Tampilan mobile
Pantau Flash
HOME  ⁄  Ekonomi

Daya Saing Indonesia Turun, Target Ekonomi 8 Persen Terancam Jadi Mimpi

Oleh Ahmad Yusuf
SHARE   :

Daya Saing Indonesia Turun, Target Ekonomi 8 Persen Terancam Jadi Mimpi
Foto: (Sumber: Pelaku usaha merapikan produk kue dalam kemasan yang tersertifikasi halal saat pameran UMKM di Stadion Maulana Yusuf, Kota Serang, Banten, Jumat (8/8/2025). )

Pantau - Puluhan ribu pekerjaan hilang, industri lokal tertekan, dan target pertumbuhan ekonomi delapan persen per tahun tampak seperti mimpi di atas kertas. Target ambisius Menteri Keuangan Purbaya Yudhi Sadewa kini diuji: apakah Indonesia mampu menjadi negara berpendapatan tinggi pada 2045 jika daya saing industri terus melemah.

Dalam laporan IMD World Competitiveness Ranking 2025, posisi Indonesia turun drastis dari peringkat 27 menjadi 40 dari total 69 negara.
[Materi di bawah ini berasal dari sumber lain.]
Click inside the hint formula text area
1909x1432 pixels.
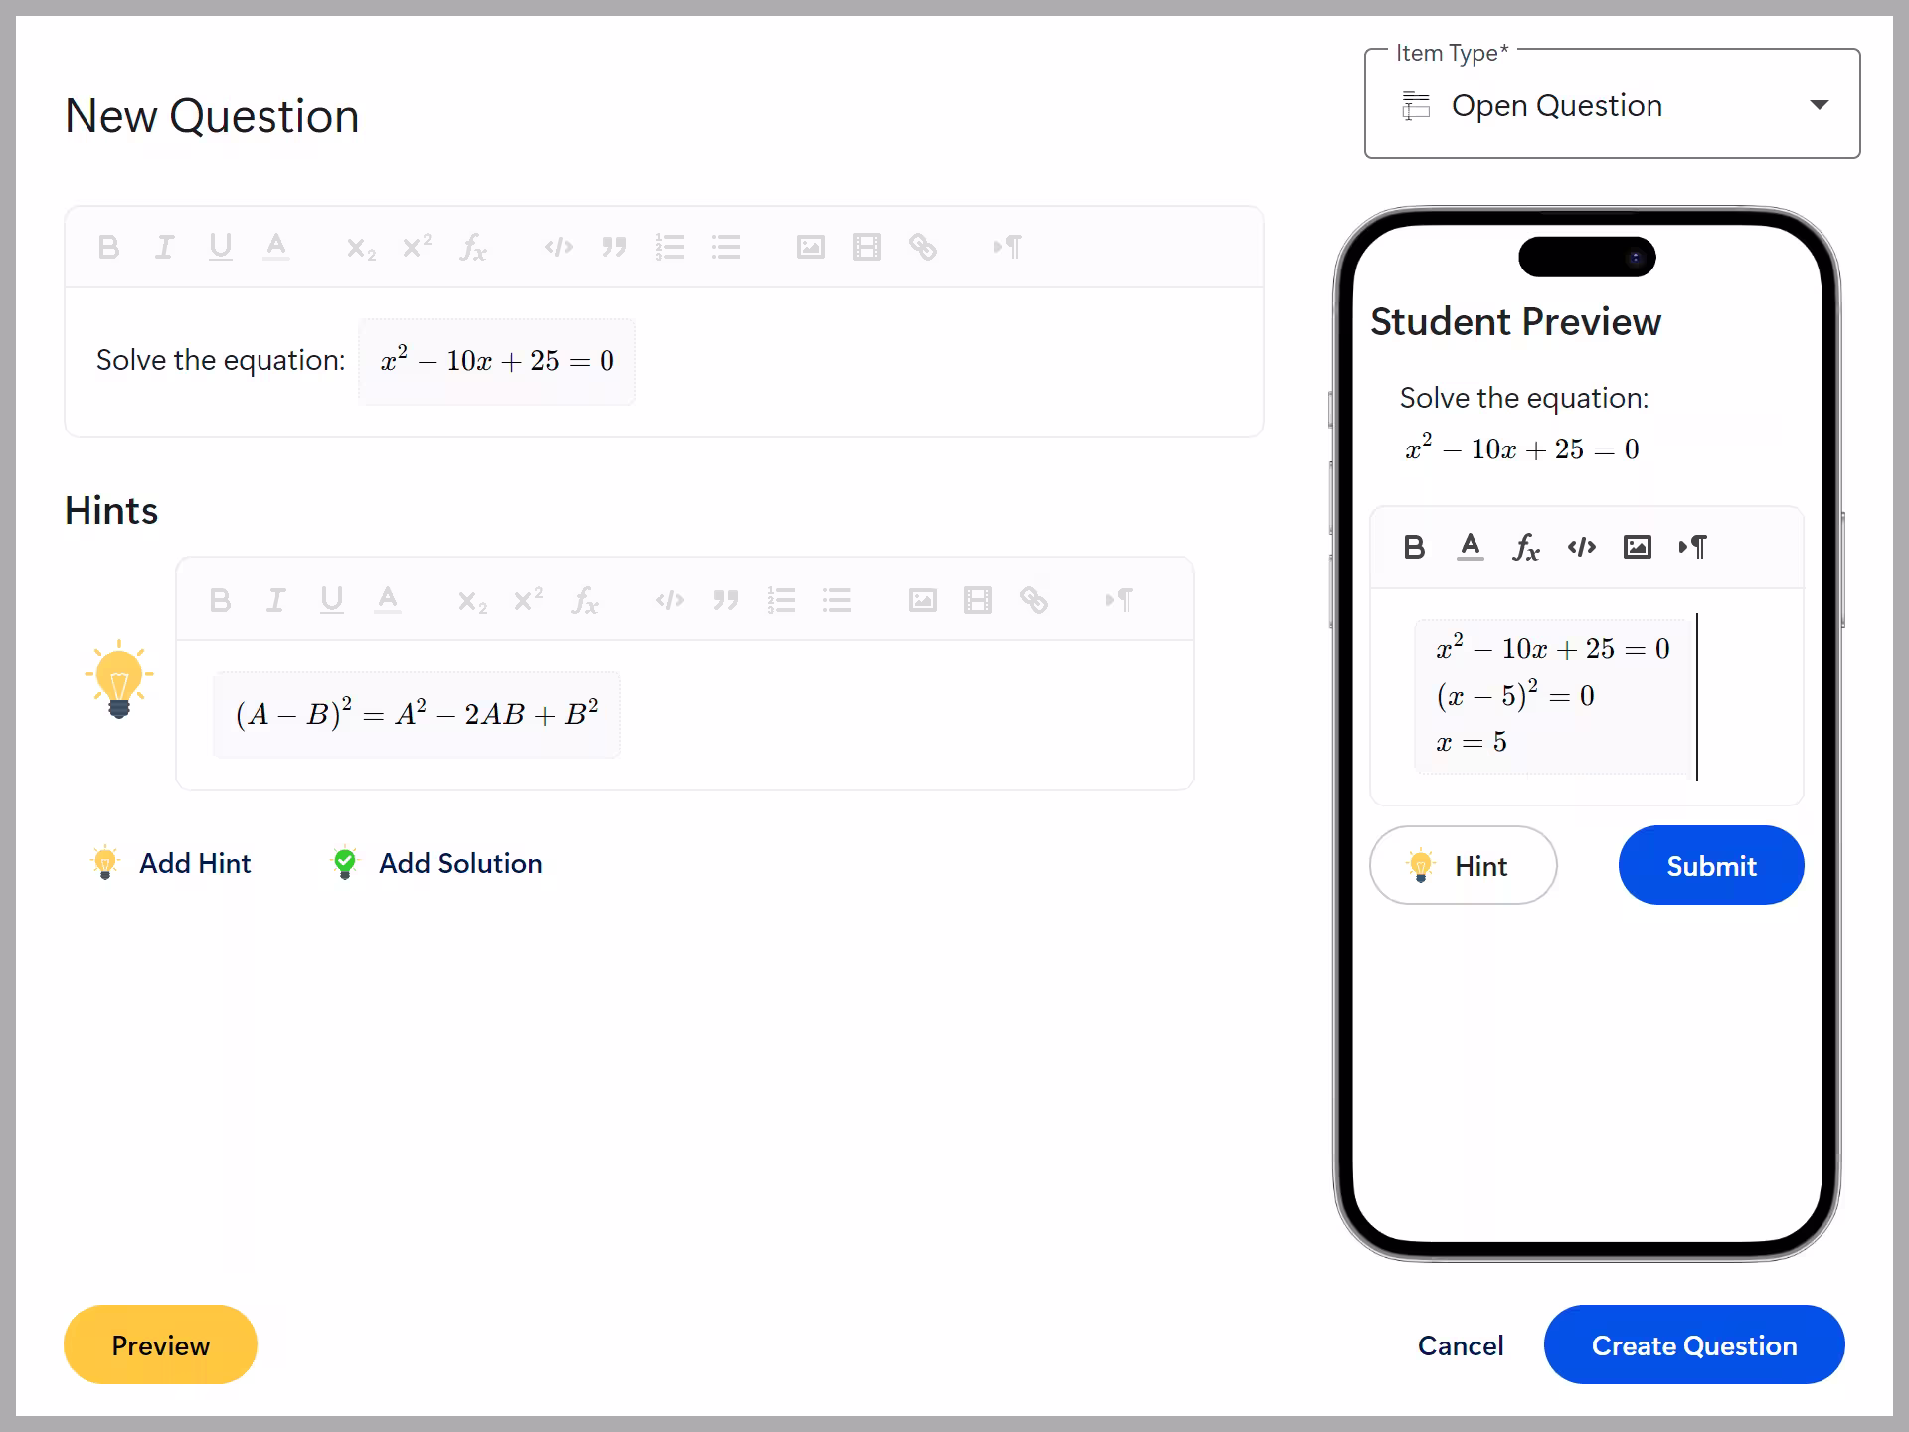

Di kawasan ASEAN, Indonesia kini tertinggal dari Singapura dan Thailand.

Dari “East Asian Miracle” ke Krisis Daya Saing

Penurunan peringkat tersebut menjadi peringatan serius bahwa pengawasan terhadap kualitas produk dan regulasi industri harus diprioritaskan.

Sejarah mencatat, industrialisasi Indonesia pernah berada di jalur kuat. Menurut Bank Dunia, pada dekade 1980–1990-an, kontribusi manufaktur terhadap PDB naik dari 13 persen menjadi 27 persen. Saat itu, Indonesia masuk dalam kelompok East Asian Miracle.
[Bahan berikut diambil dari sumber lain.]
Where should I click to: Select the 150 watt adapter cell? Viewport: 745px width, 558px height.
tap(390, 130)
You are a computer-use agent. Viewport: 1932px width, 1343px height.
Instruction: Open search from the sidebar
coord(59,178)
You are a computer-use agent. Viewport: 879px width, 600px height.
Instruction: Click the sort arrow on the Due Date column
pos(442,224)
Namun krisis 1997 memutus jalur tersebut. Liberalisasi ekonomi yang didorong IMF menggeser fokus pembangunan dari manufaktur ke ekspor komoditas mentah.

Badan Pusat Statistik mencatat, sejak awal 2000-an, kontribusi manufaktur terhadap PDB justru menurun hingga hanya 18 persen pada 2022.
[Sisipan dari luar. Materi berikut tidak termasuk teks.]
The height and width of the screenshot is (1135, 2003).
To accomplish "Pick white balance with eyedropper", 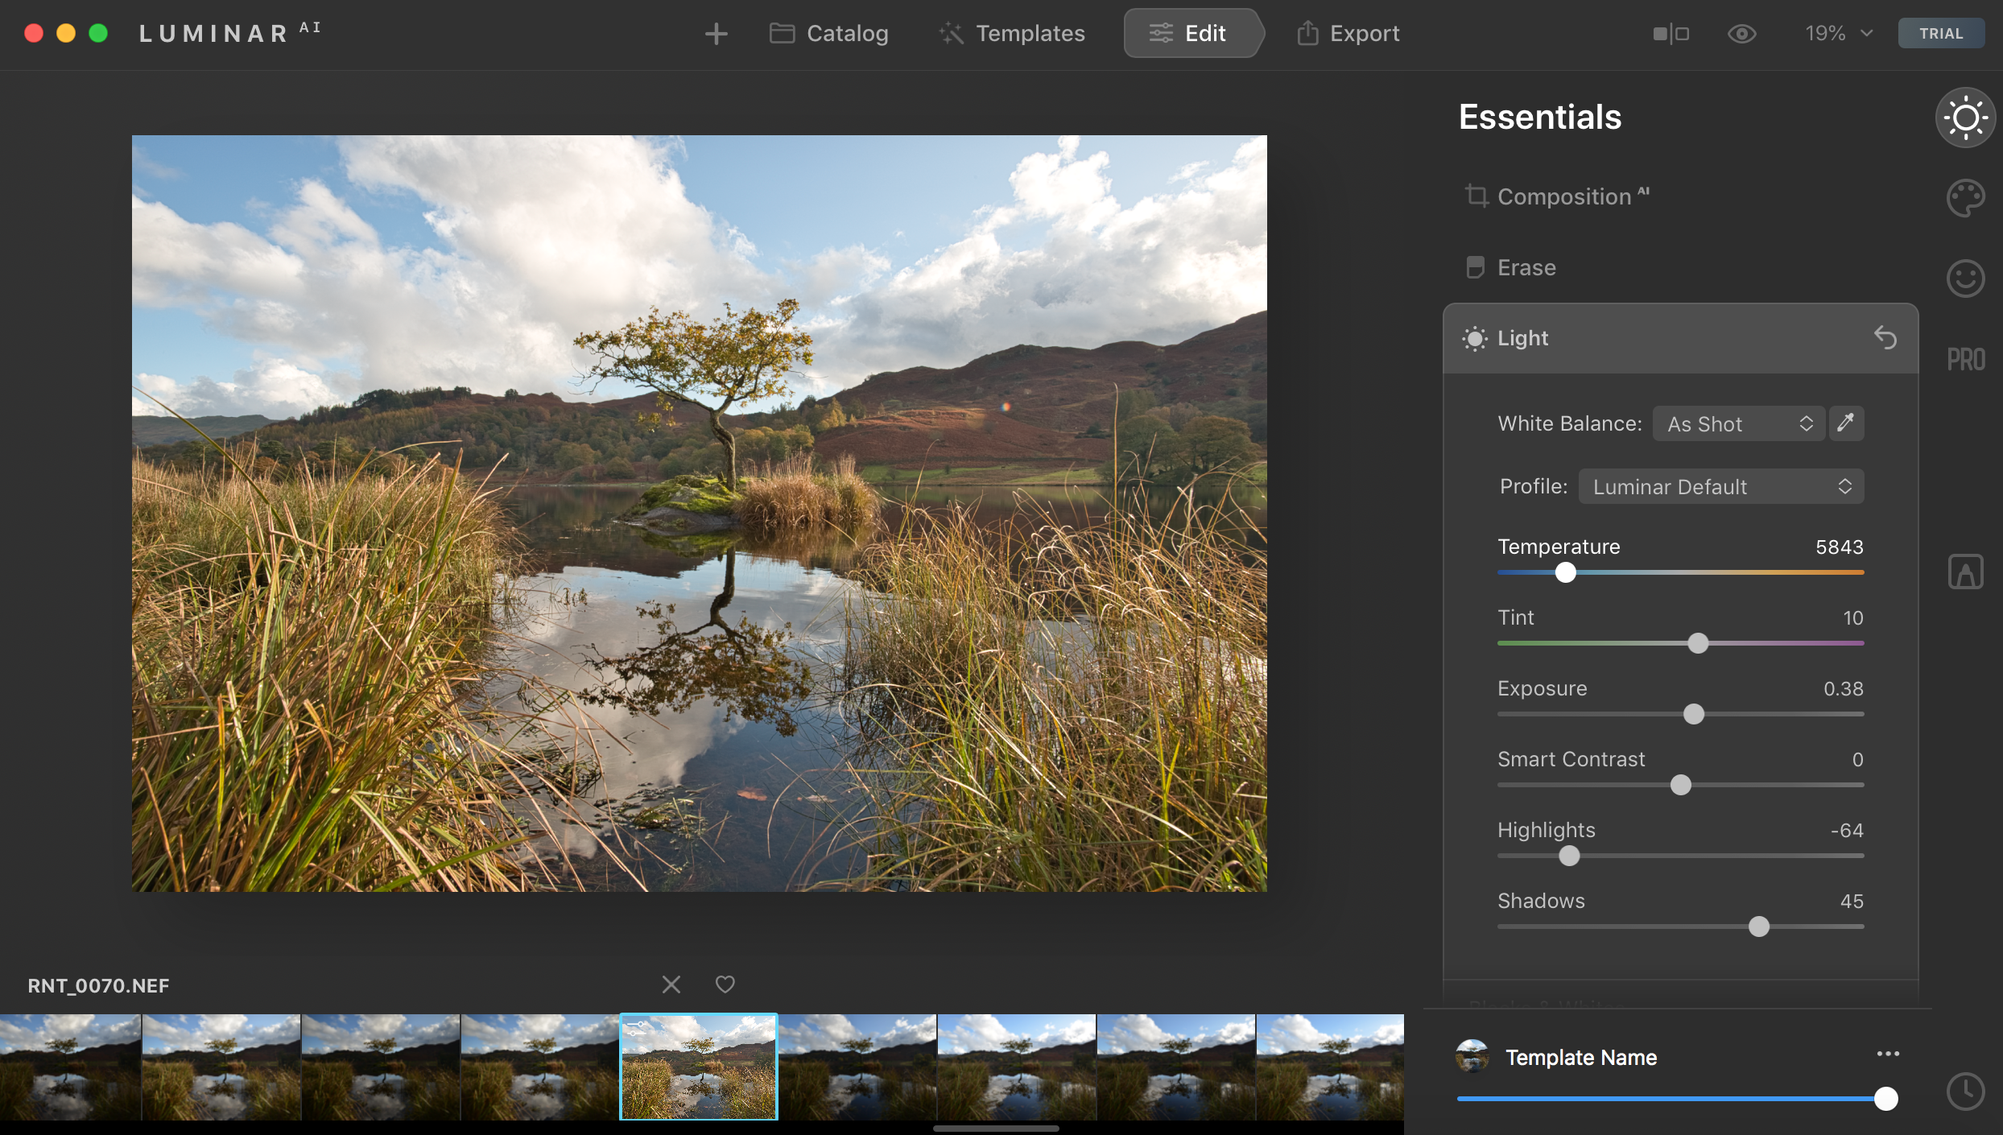I will (1846, 423).
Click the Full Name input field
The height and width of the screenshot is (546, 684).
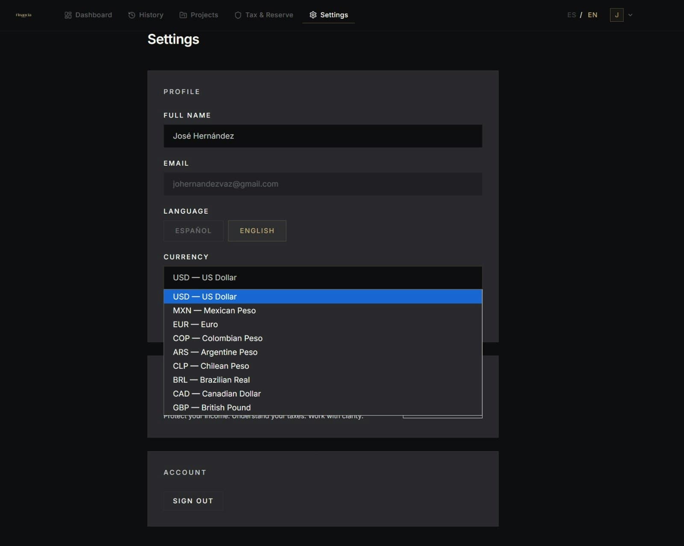point(323,136)
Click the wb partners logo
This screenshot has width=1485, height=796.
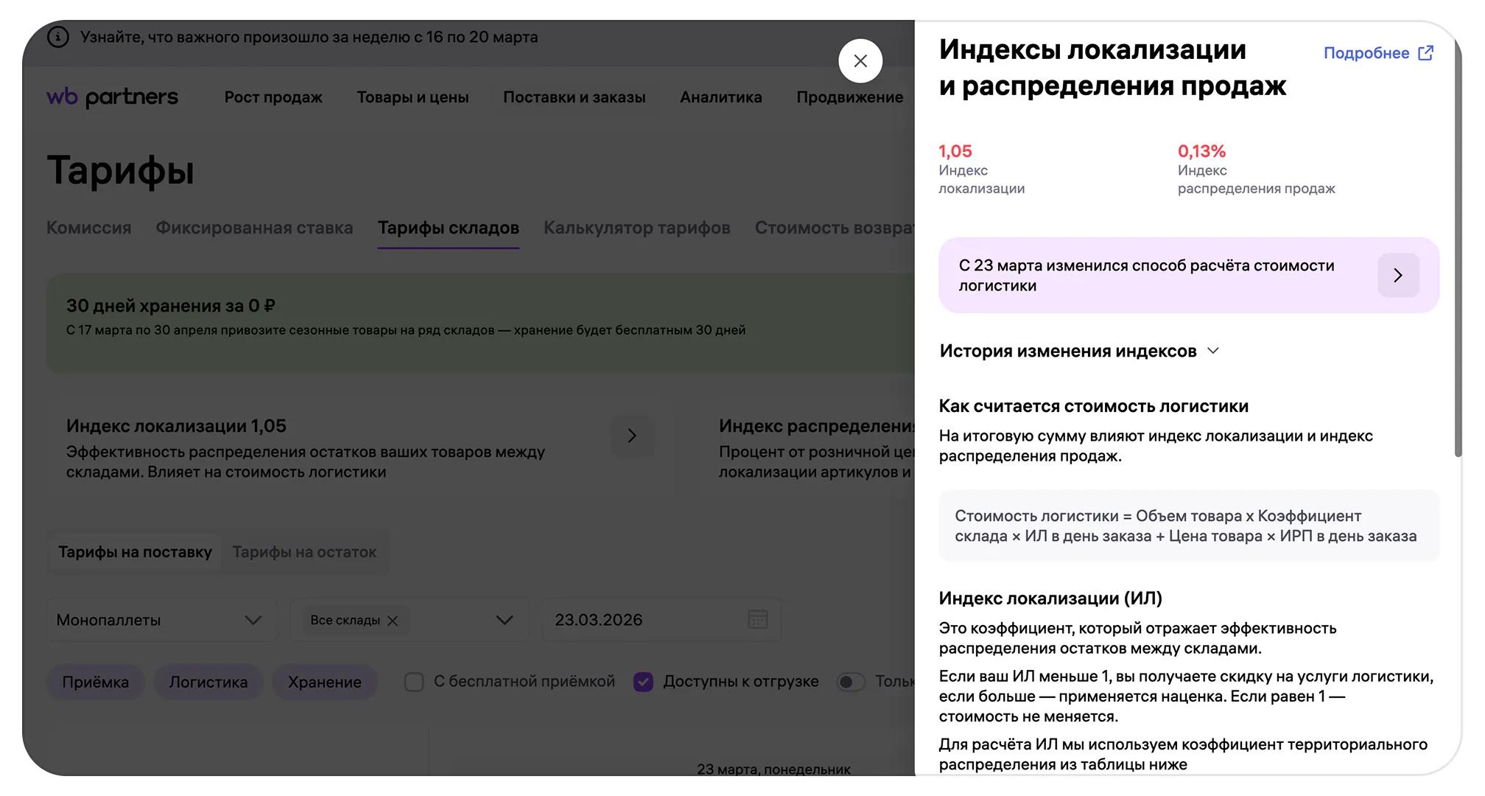click(x=112, y=97)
Hilirisasi Bukan Tujuan Akhir

Pemerintah kini mendorong hilirisasi, antara lain dengan melarang ekspor bijih nikel sejak 2020. Subsektor logam dasar bahkan tumbuh hingga 14 persen per tahun.

Namun, hilirisasi membawa konsekuensi sosial dan lingkungan: pekerja lokal tersisih, kecelakaan kerja berulang, kerusakan ekosistem, serta keuntungan yang lebih banyak dinikmati segelintir oligarki.

Hilirisasi, menurut pengamat, tidak boleh menjadi tujuan akhir, melainkan titik awal menuju industrialisasi yang inklusif dan berkelanjutan.

Pentingnya Standarisasi dan Regulasi Berpihak

Standar kualitas harus menjadi instrumen strategis, bukan sekadar aturan administratif. Dengan standar yang tepat, daya saing Indonesia bisa diperkuat dalam persaingan global.

Partisipasi masyarakat dan asosiasi industri dibutuhkan untuk memperkuat ekosistem pengawasan. Produk bersertifikat halal dan berstandar SNI terbukti meningkatkan daya saing UMK di pasar internasional.

Saat ini, standar halal juga telah diakui sebagai standar global yang merepresentasikan kualitas produk.

Pemerintah bersama pelaku usaha didorong untuk menyelaraskan standar nasional dengan standar internasional agar produk Indonesia mampu diterima di pasar dunia, termasuk memperkuat industrialisasi hijau dalam kerangka pembangunan berkelanjutan.

Jalan Panjang Menuju Indonesia 2045

Perbaikan daya saing nasional harus berakar pada regulasi yang berpihak pada rakyat, industri, dan lingkungan. Jika tidak dilakukan, target pertumbuhan ekonomi delapan persen dan cita-cita menjadi negara maju pada 2045 akan semakin sulit dicapai.